One quick note for people with lactose intolerance: Despite the fact that whey protein comes from animal milk, whey protein typically contains zero to minimal lactose. Talk to a Registered Dietitian if you are concerned about lactose in protein powders.
Plant-Based Protein vs. Animal-Based Protein:
Understanding where the protein in your protein powder comes from may be important to you. If you are vegan, stick with plant-based protein like pea, spirulina, and soy protein. For vegetarians, you may feel comfortable consuming either plant-based or whey protein. If you eat a lot of animal products, try out the plant-based protein to add variety in your diet.
Your Nutrient Needs:
Remember that protein powders are not essential to building muscle. Protein powders are items that should be used to supplement a healthy diet, not replace a healthy diet. For people who are trying to lose weight, protein powders can add excess calories if not coupled with a calorie-restricted diet. In those who may need to gain weight, some protein powders may not provide enough calories to keep your weight up. For your specific nutrient needs, visit your local Registered Dietitian.
Protein Powder Recipes and Tips get more Protein in Your Diet
- Protein powders can be used in smoothies, milkshakes, smoothie bowls, baked goods, and anywhere else you can think of. Here’s a single-serving high-protein pancake recipe that works well with nearly any protein powder:
- ¼ cup uncooked oats
- 1 egg white
- ½ scoop protein powder (unflavored, vanilla, or chocolate)
- 1/8 cup berries or cut-up fruit
- ¼ tsp baking powder
- 1/8 cup water
- Directions: Blend all ingredients together in a food processor until smooth. Then pour dollops of pancake batter into a hot pan that has been lightly sprayed with cooking oil. Cook the pancakes on each side until golden brown. Remove from pan and top with fruit, syrup, or other toppings.
- Protein per serving: 22 grams
- Maybe you’re starting to think that protein powder is not essential in your diet, but you still want a high protein breakfast that’s quick and easy. Here’s a recipe for a yummy high-protein PB&J shake that does not require protein powder.
- 1 banana
- 1 cup pea-based yogurt (i.e. Ripple) or nonfat Greek yogurt
- 1 cup unsweetened soy milk or skim milk (more or less for consistency)
- 2 Tbsp nut butter
- ½ frozen, unsweetened berries (i.e. Trader Joe’s Berry Medley)

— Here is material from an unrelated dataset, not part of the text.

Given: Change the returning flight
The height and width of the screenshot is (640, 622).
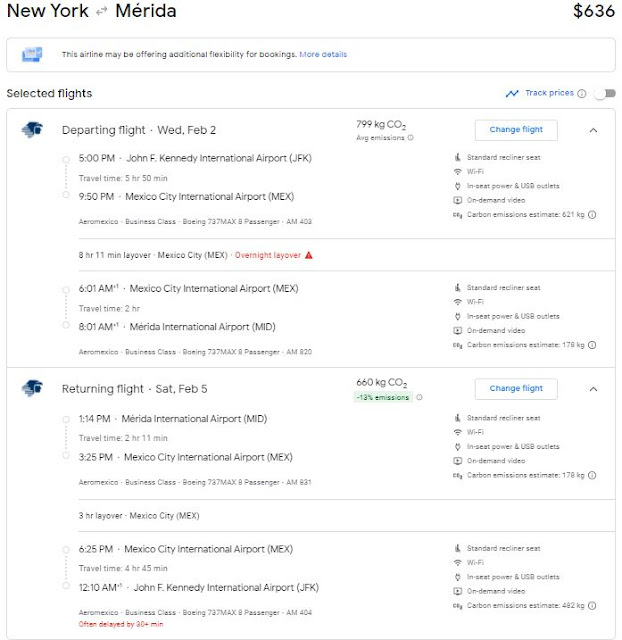Looking at the screenshot, I should point(516,389).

- Directions: Combine all ingredients in a blender. Add ice and blend if desired.
- Protein per serving: 37 grams
- Allergen Warning: This recipe contains milk, soy, and nuts.

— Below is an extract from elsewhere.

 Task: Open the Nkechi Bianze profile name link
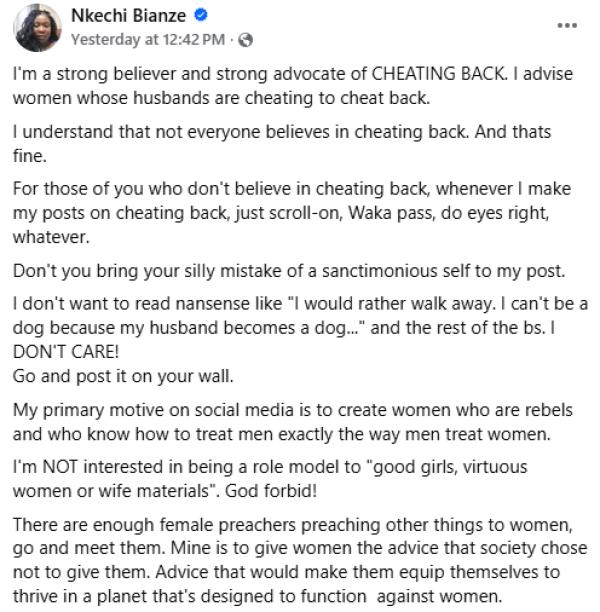128,16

The Bottom Line on Selecting and Adding Protein Powder into Your Diet
As you can see after reading this article, protein powders may be helpful for select populations like vegans, seniors, athletes, and those with a chronic disease that puts them at risk for muscle wasting. For the general public, no protein powder should get in the way of a well-rounded diet that contains adequate carbohydrates, fat, and protein.
If you feel that your needs constitute some form of protein powder supplementation, use the guide and product reviews above to help leverage your search for the perfect protein powder for you. There are a lot of protein powders to try, but hopefully this list gives you a starting point to finding the best protein powder for your needs and your taste buds.